Ryan Higdon
Principal Software Engineer — Identity & Access Management
About
20+ years building and operating distributed systems at scale. For the past four years I've led Authentication & Authorization infrastructure at Elsevier, designing the IAM platform that secures enterprise healthcare applications for millions of users worldwide.
My focus is on making the secure path the easy path — building identity systems and paved roads that engineering teams actually want to use, rather than security controls imposed from the outside.
About this site
This portfolio is itself an IAM system. It's built on Keycloak (OIDC/OAuth2), a Next.js frontend using NextAuth.js, and Nginx as a TLS-terminating reverse proxy — all running in Docker Compose on a VPS.

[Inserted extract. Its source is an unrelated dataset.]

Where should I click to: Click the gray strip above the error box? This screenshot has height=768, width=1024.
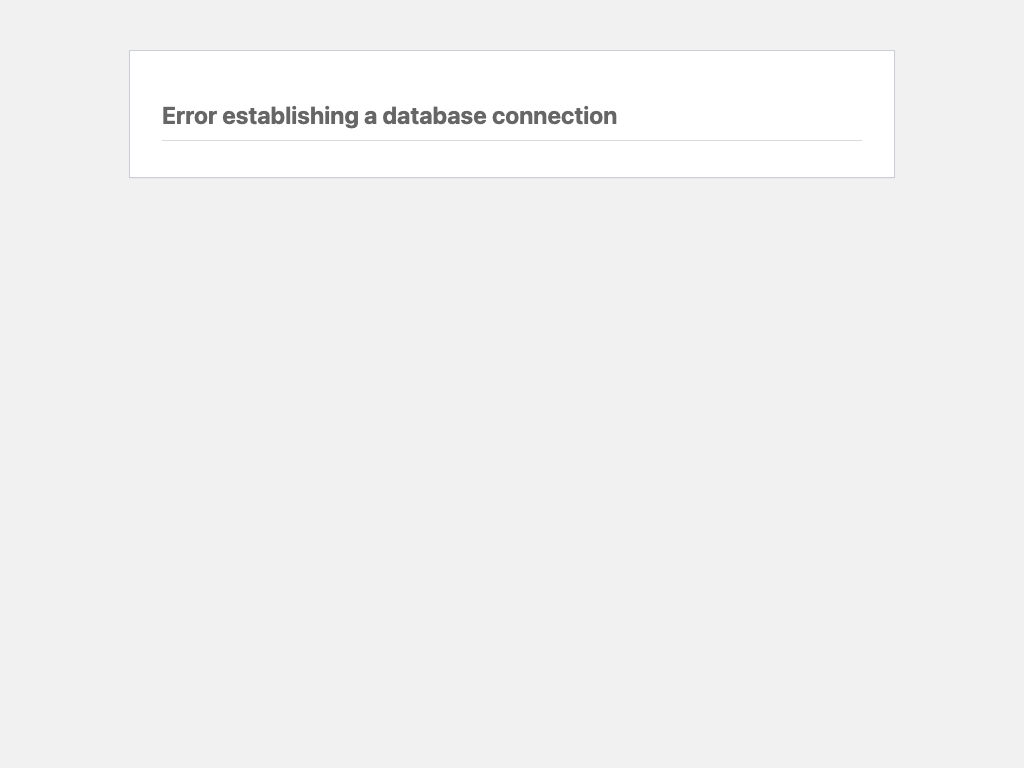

Access to content is gated by Keycloak realm roles and enforced server-side in Next.js App Router. There are three tiers:
- Anonymous — public content (this page)
- user — self-service sign-up; unlocks resume and LinkedIn
- recruiter — manually granted; reveals contact info
Role assignment follows least-privilege: new accounts get the user role by default via a Keycloak default role mapping. The recruiter role is granted manually after establishing contact, keeping personal information off the public internet while still making it easy to share once trust is established.
The OIDC flow uses Authorization Code + PKCE. Keycloak issues a signed JWT containing the user's realm roles, which NextAuth maps into the session. The Next.js server components read the session on every request — no client-side role checks, no token storage in localStorage.